> [Task] Once more, print the records exactly as given.

*** Opening Raw data ***

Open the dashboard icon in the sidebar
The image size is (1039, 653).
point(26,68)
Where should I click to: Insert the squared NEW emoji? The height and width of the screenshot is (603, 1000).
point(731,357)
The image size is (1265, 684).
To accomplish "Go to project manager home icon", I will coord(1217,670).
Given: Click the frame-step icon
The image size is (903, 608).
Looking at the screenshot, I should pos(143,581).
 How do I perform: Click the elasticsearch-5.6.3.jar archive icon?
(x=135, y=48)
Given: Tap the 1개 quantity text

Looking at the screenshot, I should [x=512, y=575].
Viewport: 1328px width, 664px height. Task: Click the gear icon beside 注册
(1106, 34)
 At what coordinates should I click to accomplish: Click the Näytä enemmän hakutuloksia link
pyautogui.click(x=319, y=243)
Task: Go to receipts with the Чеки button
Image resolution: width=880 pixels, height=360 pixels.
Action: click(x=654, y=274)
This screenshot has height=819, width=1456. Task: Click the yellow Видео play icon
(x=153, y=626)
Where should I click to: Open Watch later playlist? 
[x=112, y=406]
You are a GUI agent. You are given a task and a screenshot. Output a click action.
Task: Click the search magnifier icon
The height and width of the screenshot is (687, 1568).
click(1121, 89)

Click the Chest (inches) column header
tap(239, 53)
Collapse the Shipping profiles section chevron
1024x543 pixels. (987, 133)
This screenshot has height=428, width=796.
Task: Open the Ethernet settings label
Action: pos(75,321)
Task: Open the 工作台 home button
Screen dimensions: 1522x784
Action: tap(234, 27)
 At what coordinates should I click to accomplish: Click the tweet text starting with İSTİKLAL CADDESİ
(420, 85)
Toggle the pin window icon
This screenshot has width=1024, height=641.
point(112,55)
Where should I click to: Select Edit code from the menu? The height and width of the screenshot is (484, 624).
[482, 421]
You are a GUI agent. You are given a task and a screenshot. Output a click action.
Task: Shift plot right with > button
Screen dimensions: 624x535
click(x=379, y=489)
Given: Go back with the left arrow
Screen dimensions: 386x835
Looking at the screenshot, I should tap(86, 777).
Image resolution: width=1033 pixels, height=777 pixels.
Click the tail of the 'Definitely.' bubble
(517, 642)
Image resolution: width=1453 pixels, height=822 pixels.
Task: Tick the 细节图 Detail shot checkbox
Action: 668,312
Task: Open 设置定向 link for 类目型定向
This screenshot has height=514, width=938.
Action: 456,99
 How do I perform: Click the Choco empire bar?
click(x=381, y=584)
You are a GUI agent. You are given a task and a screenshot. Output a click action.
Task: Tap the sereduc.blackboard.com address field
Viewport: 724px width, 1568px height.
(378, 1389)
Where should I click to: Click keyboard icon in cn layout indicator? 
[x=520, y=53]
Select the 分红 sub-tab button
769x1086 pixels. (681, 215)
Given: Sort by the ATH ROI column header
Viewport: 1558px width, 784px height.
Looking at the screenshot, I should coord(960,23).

*** Closing Raw data ***

> [Solved exercise]
Open the dashboard icon in the sidebar
The image size is (1039, 653).
point(26,68)
Where should I click to: Insert the squared NEW emoji? The height and width of the screenshot is (603, 1000).
point(731,357)
The image size is (1265, 684).
To accomplish "Go to project manager home icon", I will coord(1217,670).
Given: Click the frame-step icon
The image size is (903, 608).
Looking at the screenshot, I should pos(143,581).
 How do I perform: Click the elasticsearch-5.6.3.jar archive icon?
(x=135, y=48)
Given: Tap the 1개 quantity text

Looking at the screenshot, I should [x=512, y=575].
Viewport: 1328px width, 664px height. Task: Click the gear icon beside 注册
(1106, 34)
 At what coordinates should I click to accomplish: Click the Näytä enemmän hakutuloksia link
pyautogui.click(x=319, y=243)
Task: Go to receipts with the Чеки button
Image resolution: width=880 pixels, height=360 pixels.
Action: click(x=654, y=274)
This screenshot has height=819, width=1456. Task: Click the yellow Видео play icon
(x=153, y=626)
Where should I click to: Open Watch later playlist? 
[x=112, y=406]
You are a GUI agent. You are given a task and a screenshot. Output a click action.
Task: Click the search magnifier icon
The height and width of the screenshot is (687, 1568).
click(1121, 89)

Click the Chest (inches) column header
tap(239, 53)
Collapse the Shipping profiles section chevron
1024x543 pixels. (987, 133)
This screenshot has height=428, width=796.
Task: Open the Ethernet settings label
Action: pos(75,321)
Task: Open the 工作台 home button
Screen dimensions: 1522x784
Action: tap(234, 27)
 At what coordinates should I click to accomplish: Click the tweet text starting with İSTİKLAL CADDESİ
(420, 85)
Toggle the pin window icon
This screenshot has width=1024, height=641.
point(112,55)
Where should I click to: Select Edit code from the menu? The height and width of the screenshot is (484, 624).
[482, 421]
You are a GUI agent. You are given a task and a screenshot. Output a click action.
Task: Shift plot right with > button
Screen dimensions: 624x535
click(x=379, y=489)
Given: Go back with the left arrow
Screen dimensions: 386x835
Looking at the screenshot, I should tap(86, 777).
Image resolution: width=1033 pixels, height=777 pixels.
Click the tail of the 'Definitely.' bubble
(517, 642)
Image resolution: width=1453 pixels, height=822 pixels.
Task: Tick the 细节图 Detail shot checkbox
Action: 668,312
Task: Open 设置定向 link for 类目型定向
This screenshot has height=514, width=938.
Action: 456,99
 How do I perform: Click the Choco empire bar?
click(x=381, y=584)
You are a GUI agent. You are given a task and a screenshot. Output a click action.
Task: Tap the sereduc.blackboard.com address field
Viewport: 724px width, 1568px height.
(378, 1389)
Where should I click to: Click keyboard icon in cn layout indicator? 
[x=520, y=53]
Select the 分红 sub-tab button
769x1086 pixels. (681, 215)
Given: Sort by the ATH ROI column header
Viewport: 1558px width, 784px height.
Looking at the screenshot, I should coord(960,23).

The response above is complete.